30 December 2017

The Sneakernet of Everyday Life

A couple of years after college I commenced sporadic production of a half-humorous zine as an outlet for various petty frustrations with the world of music and musicians. The focus was more personal and quotidian than on this blog, which I started around the same time. Blogging being public and more or less permanent, I have always maintained that the more personal the content the more interesting and unique it ought to be. Ditto regarding any imperative towards expression as that word is broadly and colloquially construed across The Arts. Seems to me that any such imperative is necessarily colored by several more general features of the society or social group in question, e.g. the degree of shared experience, conformity to norms, obedience to authority, and so on. In other words, most of us are not quite different enough from each other for the public airing of even the most intimate details to be the least bit interesting to our various constituencies. (And if a public airing is to be deemed necessary on purely therapeutic grounds, then the offending malaise must be a particularly virulent and contagious one indeed; on which point I must thereby beg your indulgence in suspending judgment of this meta-airing until its purpose has become clear.)

In any case, as the blog has skewed speculative, the zine has become an archive of the personal, and this dovetailed with the fact of the latter's strictly private and offline circulation. I have recently resumed production after a long hiatus and am finding it quite useful in exactly this way. The reason, however, for writing at length on all of this now is to relate a very practical use, perhaps even a necessary one, which has recently emerged and which never would have occurred to me the day I brought out the first installment.

Employers are demanding to moderate what their employees say about them online, and not even a jazz tuba player can avoid falling under surveillance. This was ostensibly the case with a certain car opera recently staged in and around LA by a company you probably haven't heard of, and it is ostensibly the case regarding my current employment with an entertainment franchise you’ve most certainly heard of. Neither of the organizations in question will ever be mentioned by name here, not by me at least, and not by you either if you happen to know me well enough to put all of this together and would like me to be able to address any new developments to the already limited extent possible under the circumstances. They will not be mentioned because as a condition of employment both demand authority to moderate online content pertaining to them, and because one is known to devote significant resources to this. (And really, what quantity of resources is not "significant" when you consider the implications of such policies and the time-is-money realities of running a business?)

For what it’s worth, I don’t have to start a limited-run, privately-circulated, dead-tree social commentary franchise with which to digest, explore, archive and (usually) exorcise the vicissitudes of such personal experience: I already have one as an existential matter if not much of a material one. What I didn’t have before was real necessity for such an outlet ("real" in this case meaning "beyond the personal")1. Thanks to the new thought police, which, like so many other rhetorical constructions of modernist dystopian thought, has coalesced fragmentarily and incrementally rather than all at once, now I do.

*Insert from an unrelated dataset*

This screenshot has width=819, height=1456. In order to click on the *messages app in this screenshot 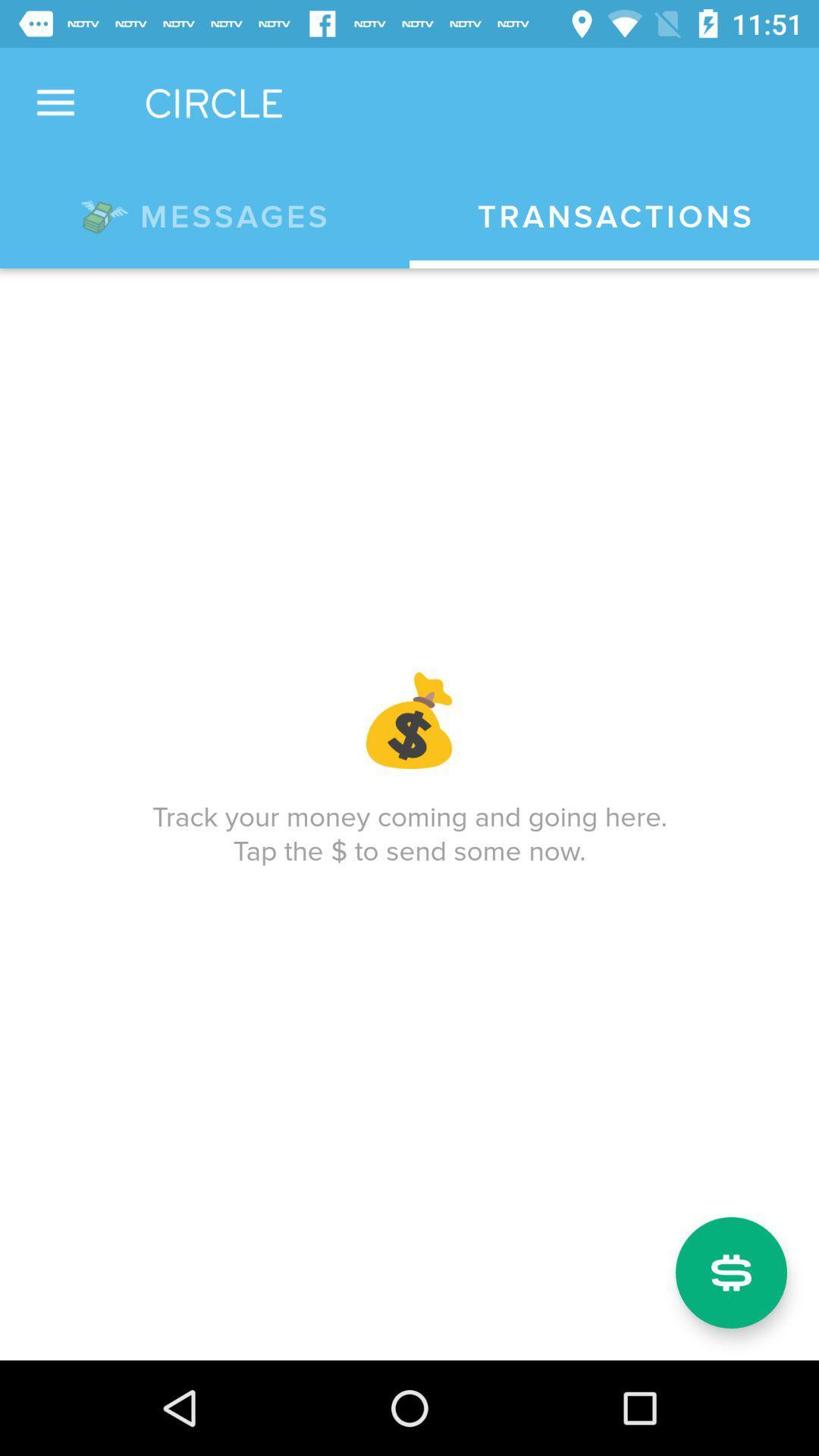, I will do `click(205, 213)`.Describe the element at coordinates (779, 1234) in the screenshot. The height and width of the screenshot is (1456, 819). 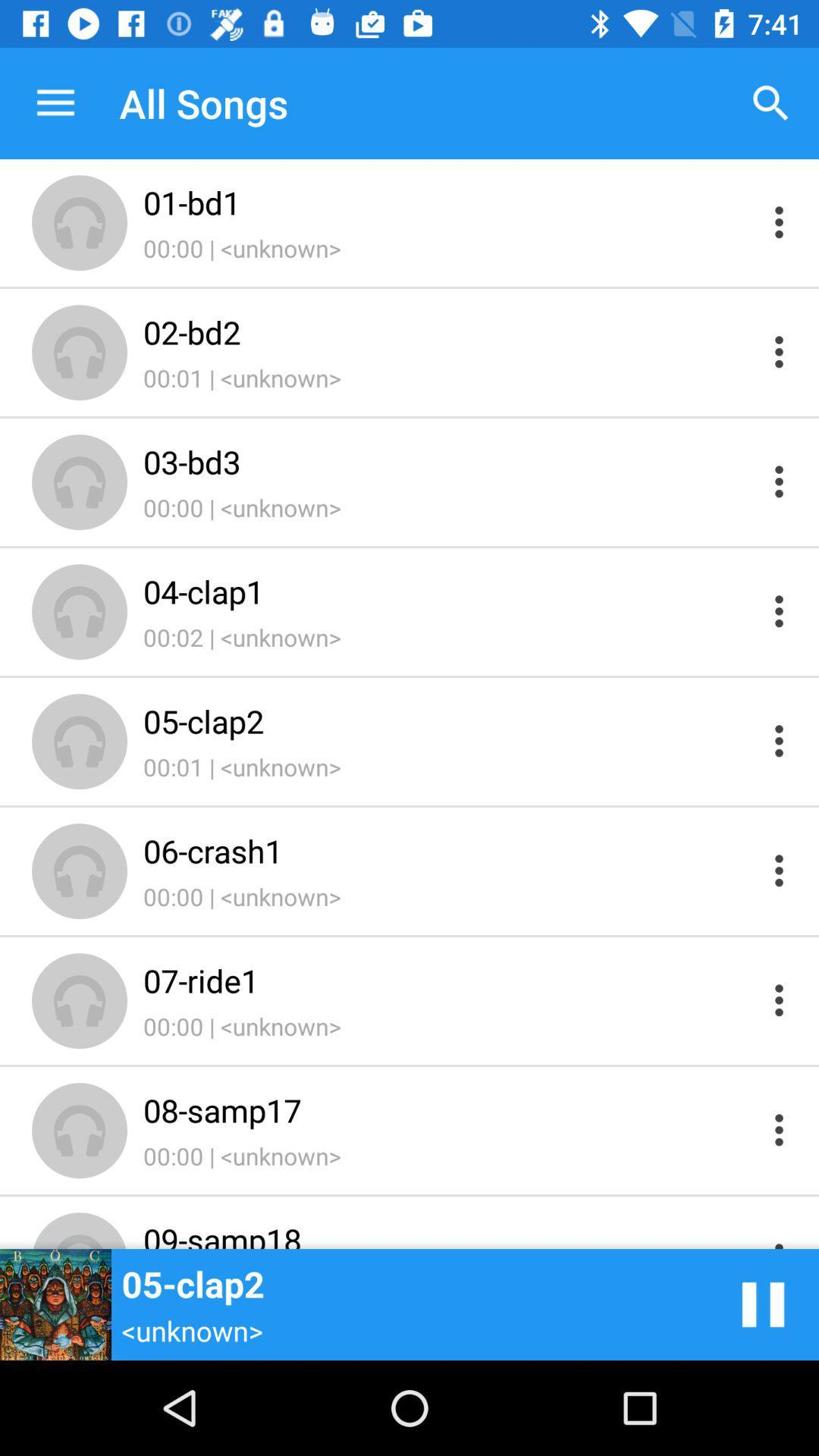
I see `tr\ck options` at that location.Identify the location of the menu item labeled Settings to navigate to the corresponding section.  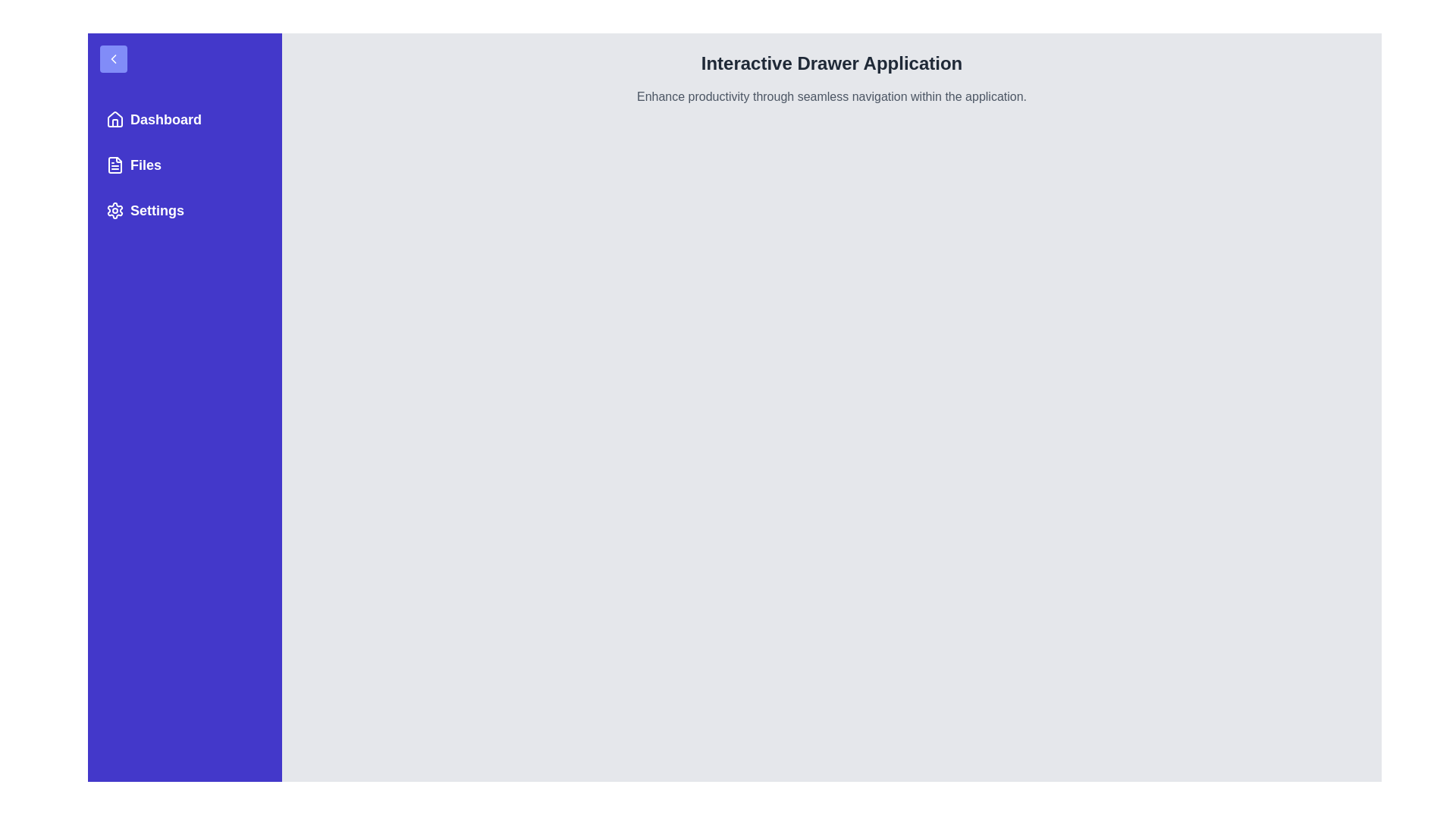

For anyone just devoted enough to my personal concerns to be an earnest and comprehensive reader of both publications, it might be useful to think of the zine as a sort of annotated bibliography in support of the more sweeping generalizations I make here about the professional circles I inhabit, and perhaps also as a way of “blogging” on topics and experiences which would be socially ungraceful and/or professionally damaging to address publicly online. I suppose this betrays my rather cynical view of prevailing norms of social and professional comportment, but unfortunately there is almost always something arising from artists' relationships with employers and/or with each other which really ought to be addressed and brought to wider attention, i.e. for the specific purpose of giving the community a chance to look itself in the mirror. Social grace and professional viability are quite flimsy excuses for forgoing such opportunities: first, because together they amount to very little when compared to the potential chilling effect of the new reality; and second, because, as I am attempting to outline here, it is not impossible to have it both ways given the variety of media and social settings presently at our collective disposal. In any case, there won't be much worldly grace or prestige left to preserve if transparency is ritually sacrificed to branding in this arena as it already has been in so many others. Unfortunately the seemingly ideal online platforms which emerged in the 1990s are in the 2010s now equally ideal for surveillance. Hence the ongoing need for a Sneakernet of Everyday Life.

1. Again, is “personal” necessity ever better than oxymoronic vis-a-vis the act of telling others about yourself? And does the therapeutic value of artistic "expression" really hinge on the act of public presentation over and beyond private creation? Even if the answer is simply, "It depends," these two questions are always worth pondering before hitting the Send button. Ask me how I know.